#### TASK INPUTS

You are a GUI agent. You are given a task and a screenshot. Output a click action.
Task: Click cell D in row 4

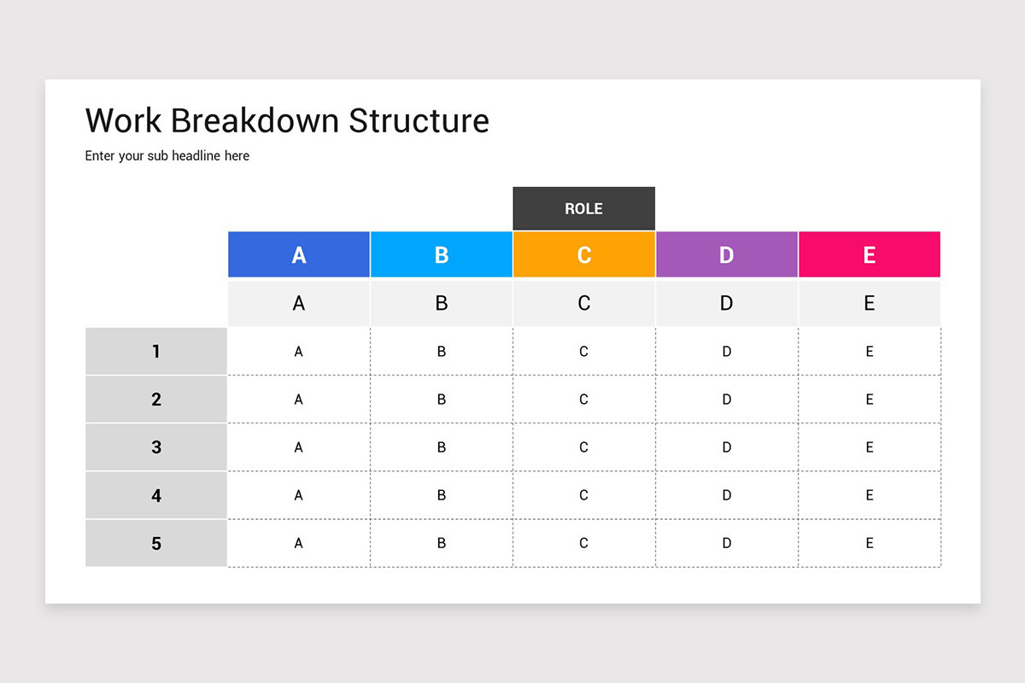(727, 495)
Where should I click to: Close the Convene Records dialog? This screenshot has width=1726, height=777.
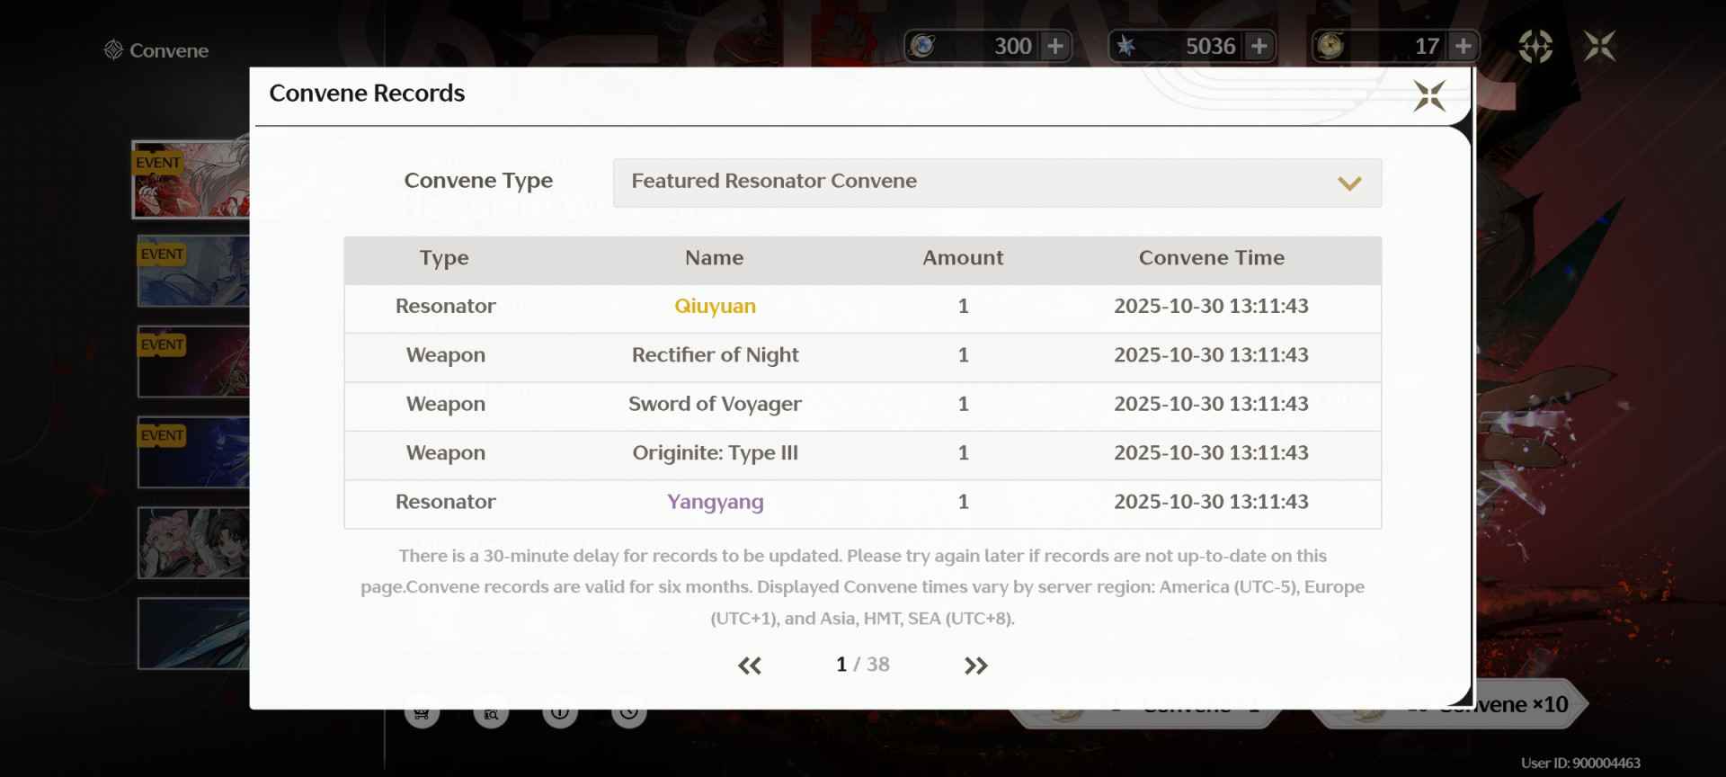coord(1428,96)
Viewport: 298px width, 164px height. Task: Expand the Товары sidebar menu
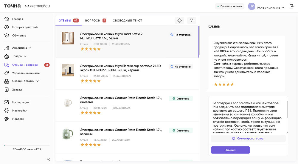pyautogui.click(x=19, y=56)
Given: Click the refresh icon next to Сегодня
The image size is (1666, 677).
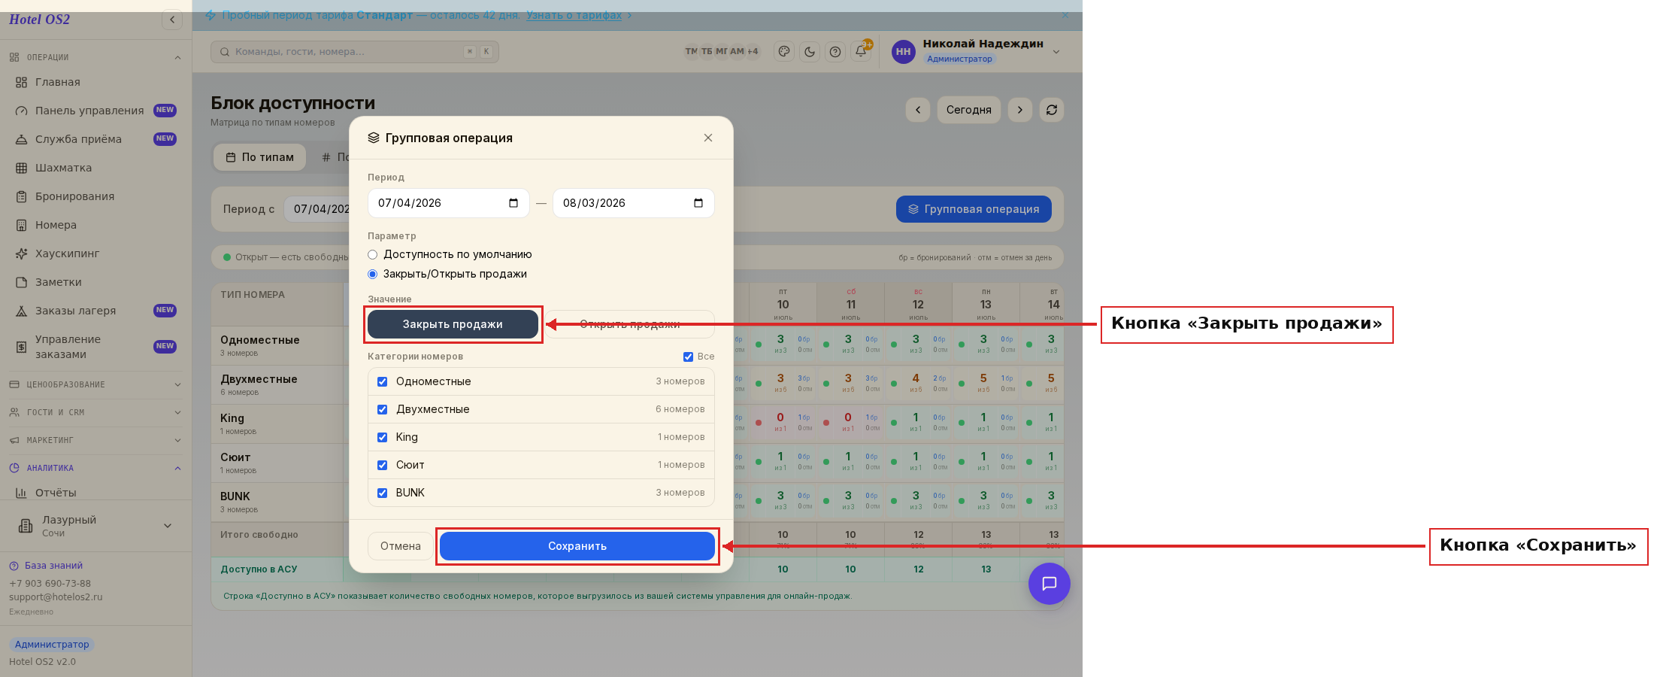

########

Print the whole listing above exactly, and keep every picture out of the copy.

* RESULT BELOW
You are a GUI agent. You are given a task and a screenshot. Output a click action.
Task: Click cell D in row 4

(727, 495)
Where should I click to: Close the Convene Records dialog? This screenshot has width=1726, height=777.
coord(1428,96)
Viewport: 298px width, 164px height. Task: Expand the Товары sidebar menu
pyautogui.click(x=19, y=56)
Given: Click the refresh icon next to Сегодня
The image size is (1666, 677).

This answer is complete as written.